– Eu sei mais ou menos onde fica – respondo, vendo o mapa aberto no painel. – Mas já está escuro... ai, eu odeio fazer essas coisas à noite.

– Sua mãe deixa você pegar o carro sempre? – pergunta um Matheus meio iluminado ao meu lado.

– Ela ficou bem mais tolerante desde o episódio do tribunal – respondo. – Mas no geral, ela sempre me emprestou pra eu sair com meus amigos.

– E ela sabe que a você tá saindo com seus amigos pra procurar um tesouro?

– Não, mas se ela soubesse até se ofereceria pra vir junto.

– Ah, às vezes esqueço que seus pais foram historiadores. Será que eles não seriam úteis nesse momento também?

Meus pais sempre me ajudaram a resolver muitos problemas pessoais. Certa vez, quando perdi um DVD da locadora, eles dirigiram até uma locadora da cidade vizinha só para comprar uma nova cópia. Aí pude devolver a tempo, sem nem ganhar uma multa. Mas esse tipo de ajuda nem se compara ao que estamos fazendo agora. Tenho medo que uma 'ajuda' sirva de gatilho para religar a carência emocional que ambos estamos tentando superar.

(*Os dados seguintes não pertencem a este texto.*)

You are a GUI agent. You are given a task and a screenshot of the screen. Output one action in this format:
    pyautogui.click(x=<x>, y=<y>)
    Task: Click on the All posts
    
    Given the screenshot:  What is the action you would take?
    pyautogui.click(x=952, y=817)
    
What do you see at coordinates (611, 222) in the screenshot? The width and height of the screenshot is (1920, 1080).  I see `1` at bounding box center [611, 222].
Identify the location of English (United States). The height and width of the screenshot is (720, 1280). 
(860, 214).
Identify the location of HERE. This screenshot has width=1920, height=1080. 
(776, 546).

– Acho que não ajudariam – respondo. – Já estamos progredindo sozinhos.

Um 'tloc' soa na porta atrás de mim e Laura pula pra dentro do carro.

– Desculpa a demora, gente – responde ela. – Tive que enrolar meu pai... ele tá meio chato desde que a gente foi presa. Toma, Matheus, eu trouxe lanternas!

Laura empurra uma bolsa para Matheus no banco da frente. Ele abre e eu vejo lanternas, luvas de borracha e um pacote fechado de grampos de varal.

– Pra quê isso? – pergunta Matheus, puxando o pacote de grampos.

– Bom, a gente vai entrar no esgoto, né? Eu é que não quero ficar cheirando. Você quer?

– É um túnel desativado – responde Matheus, sorrindo. – Não tem esgoto lá há uns cinquenta anos.

– Só por precaução – responde Laura, com vigor.

Eu dou partida no carro e avançamos pela avenida de Shamestore. As ruas estão molhadas por um chuvisco mínimo caindo do céu. É realmente muito sutil. Não fossem pelas pessoas de guarda-chuva nas calçadas eu nem diria que está chovendo. Viro uma curva no meio de dois condomínios e entro numa rua esburacada que leva ao Worlitz.

– Devagar – diz Laura, chacoalhando atrás de mim. – Eu não quero atropelar um veado.

– Não tem veados aqui – responde Matheus, se segurando na porta. – Só no norte do país.

– Eu vi uma placa – responde Laura.

– É só um símbolo. Significa que animais atravessam pela estrada. Tipo bois, vacas e tal. Mas eu concordo com a parte de irmos mais devagar!

Desacelero o carro, mantendo o foco à frente. Está escuro como breu no capim que cerca a estrada. Muitos mosquitinhos batem no para-brisa, misturando-se com as gotículas de chuva, mas nenhum outro animal à vista. Duas ou três luzes surgem no horizonte indicando que há casas por perto. É o bairro Worlitz, um dos mais afastados, aproximando-se de nós.

Estaciono o carro embaixo de uma árvore, bem na frente do frigorífico do mapa. É uma construção pálida, imensa, iluminada apenas pela pouca luz vinda do céu. Direciono os faróis para dentro dos portões e temos uma visão fantasmagórica do prédio. As janelas são escuras e quebradas. Não todas, mas a maioria. Não há veículos dentro da garagem e nem guardas na guarita vazia. Eu me pergunto se de fato alguém trabalha ali mesmo.